2) Average Seek Time
I don't know what kind of seek time your old drive has, but it's probably not as good as the seek on your new Maxtor. I don't know for certain, but I would imagine that you will probably get a 3-5% speed increase from this alone. This really depends on the specific numbers for each drive and the type of applications you run. Going from 9.5ms to 8.9ms will make a difference. Any decrease in seek time is good.
3) Spindle Speed
Whereas the interface speed indicates the maximum possible data rate over the IDE bus, the spindle speed indicates the maximum mechanical velocity of the drive platters. With a 5400 RPM drive, the platters cannot spin fast enough to saturate the IDE bus. Thus, for uncached data (which requires reading directly from the platter), the spindle speed becomes the bottleneck.
Spindle speed (in conjunction with other factors) represents the data rate of uncached data. Moving up to 7200RPMs will probably give you the most noticeable increase in speed.
Cached vs. Uncached
When an application requests many consecutive strings of data, a hard drive would normally need to seek to the requested position and read the data from the medium for each request.
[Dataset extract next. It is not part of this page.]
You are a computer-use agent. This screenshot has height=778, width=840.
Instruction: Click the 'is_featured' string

In order to boost performance in these situations, they add cache memory to the hard drive controller, so that an entire block of data (e.g. 2MB) is read with the first request and held on to for later requests. Thus, at each subsequent request, the drive simply retrieves the requested data from cache memory, which will be orders of magnitude faster than the amount of time it takes to mechanically actuate the drive head and wait for the rotational latency of the platter.
Because the cache is so small compared to the size of the whole drive, cached-reads will only occur a very small percentage of the time. Thus, an ATA/100 drive is only transferring at 100Mbps a fraction of the time. The larger the cache memory, the more data will be read from the cache in any given span of time, and therefore, drive performance will increase. Many larger drives (80GB and up) come in versions that have 8MB cache. Still, the drive is mostly limited by the spindle speed.
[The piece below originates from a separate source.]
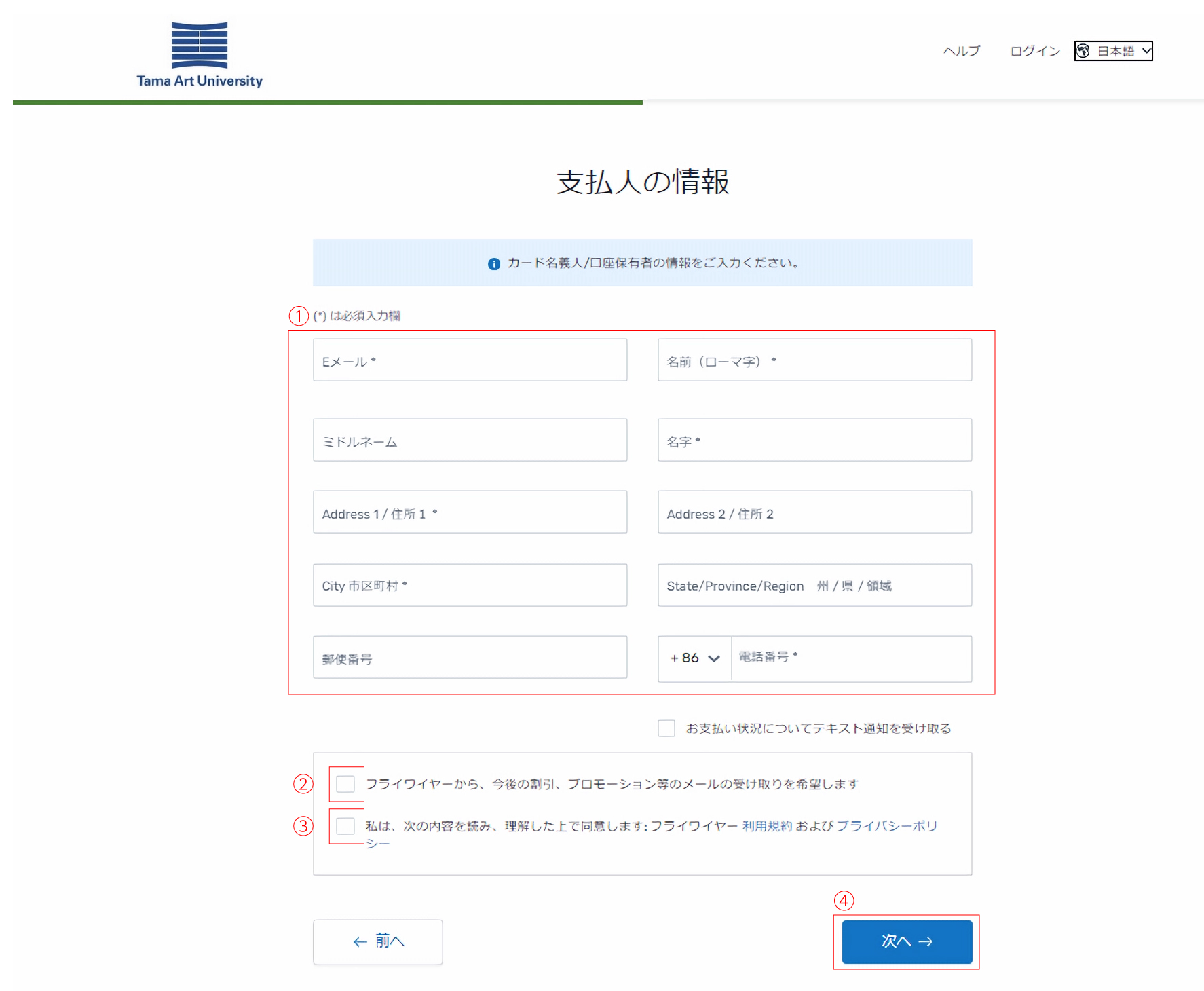Check the Flywire promotional emails checkbox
Because cache memory needs to be quick, it is very expensive. Therefore, you will pay more for a drive with an 8MB cache than one with a 2MB cache. I am not aware of any IDE drives with a cache larger than 8MB. This is probably because the cost/benefit ratio quickly drops, and it is not profitable for the manufacturer to increase cache size beyond 8MB. There are probably also logistical considerations involving the rotational speed, byte/sector/track densities, and seek times, that affect the amount of performance gain provided by a larger cache.
The most notable time that uncached performance manifests is during boot and application start. Seek time and spindle speed will have the most effect on boot times for your system and applications.
In summary, even if your motherboard is old, you should see a performance increase due to the better seek time and spindle speed. If you desire further gains, consider upgrading your motherboard to something that supports ATA/66 or higher, or consider purchasing a dedicated IDE controller.